The experiment may be modeled as a sequence of trials, indexed by an index variable \(i\) which ranges from 1 to some \(n\), each of which resulted in a choice made by the acting chimpanzee of selecting either the prosocial or selfish token. We model the probability that the chimpanzee who was the actor for trial \(i\) making the prosocial choice with a probability \(p_i\). The observed response variable we might designate \(y_i\) which takes the value 1 if the prosocial choice is made and 0 in the selfish case. There are a number of other variables we might consider for each trial: the identity of the actor; if a partner was present; the identity of the partner if present; the colors of the prosocial and selfish tokens; the order in time among all trials from the same session; the behavior of the partner prior to the selection being made; the date or time of day; the result of the previous trial.

In practice, in any single analysis, we will ignore most of these other potentially interesting variables. There are multiple reasons for this. Some of the data is not available. The published paper only provides summary information that does not specify the results in order, nor the identities of the partners for each session, nor the colors of the tokens used in each session. Some of this is depicted in the artifical data set, but some is not. Furthermore, a statistical model is always a simplification of reality. There is a delicate balance between model simplicity, which risks omiting important factors and possibly leading to model bias an misleading conclusions, versus model complexity which may more closely match reality, but be subject to insufficient data with results affected random data fluctuations more so than underlying causal factors of interest.

18.7 Assumptions

Any statistical model will be based upon a number of assumptions. Here are several possible assumptions to consider for different parts of an analysis.

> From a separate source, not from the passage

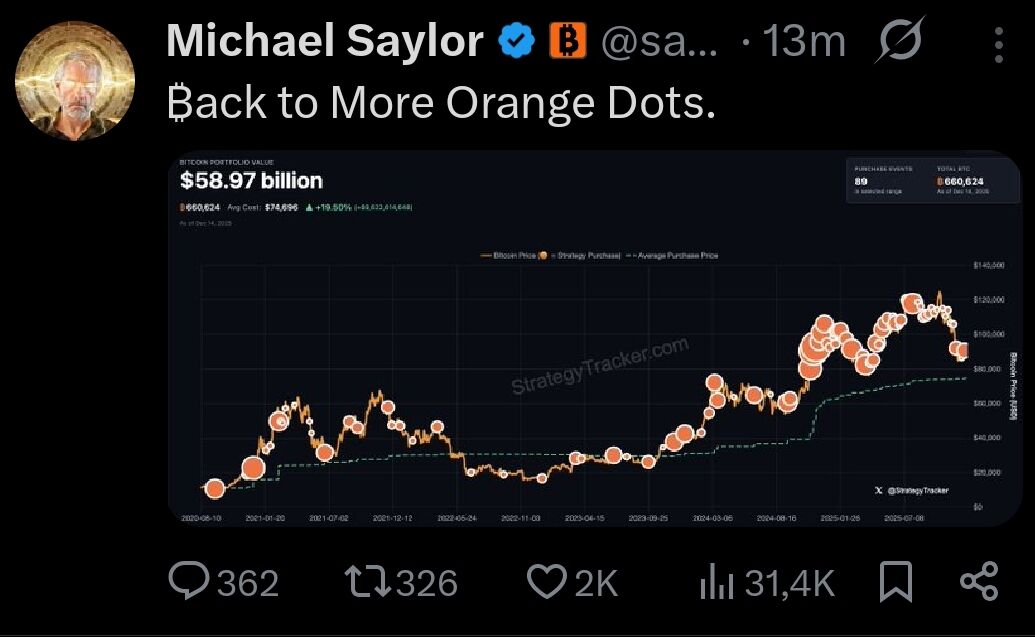
Task: Click the Grok slashed-circle icon
Action: [x=898, y=42]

  1. All trials are independent of one another (results from one provide no information about other results).

  2. There is a fixed prosocial choice probability \(p\) which has the same value for all trials from 1 to \(n\).

  3. There is a single prosocial choice probability for all trials when a partner is present, regardless of the identities of the actor and the partner.

  4. Each actor has her own prosocial probability which is the same for all of her trials when a partner is present.

  5. The prosocial choice probability is equal to 0.5; either always, or only in the cases where there is no partner.

There are many more assumptions we might make. It will be important when doing calculations for statistical inference to be clear to the reader (and to ourselves) which assumptions we are making.

18.8 Probability Preview

Before moving on to an analysis involving statistical inference, it is necessary to first delve into the world of probability. Our study of probability will begin with a case motivated by this experiment: a sequence of trials, each of which has two possible outcomes, where we assume that the same probability of one of the outcomes for each trial. But we will soon thereafter expand to more general models for data from this and other studies.

18.9 Questions

  1. Is there evidence that chimpanzees exhibit prosocial choice behavior in these experimental settings?

  2. Does the prosocial choice probability depend on the presence of a partner?

  3. Do all chimpanzees have the same prosocial choice probability in the presence of a partner, or do these probabilities vary among chimpanzees?

  4. Is the prosocial choice probability equal to 0.5 when there is no partner present?

  5. Is the prosocial choice probability greater than 0.5 when there is a partner present?

  6. Can we estimate the prosocial choice probability of a chimpanzee in this setting and put confidence limits around this estimate?

  7. Does the prosocial choice probability of a chimpanzee vary from session to session?

  8. Does the prosocial choice probability of a chimpanzee vary within a session?

  9. Are the choices made in different trials within the same session independent of one another?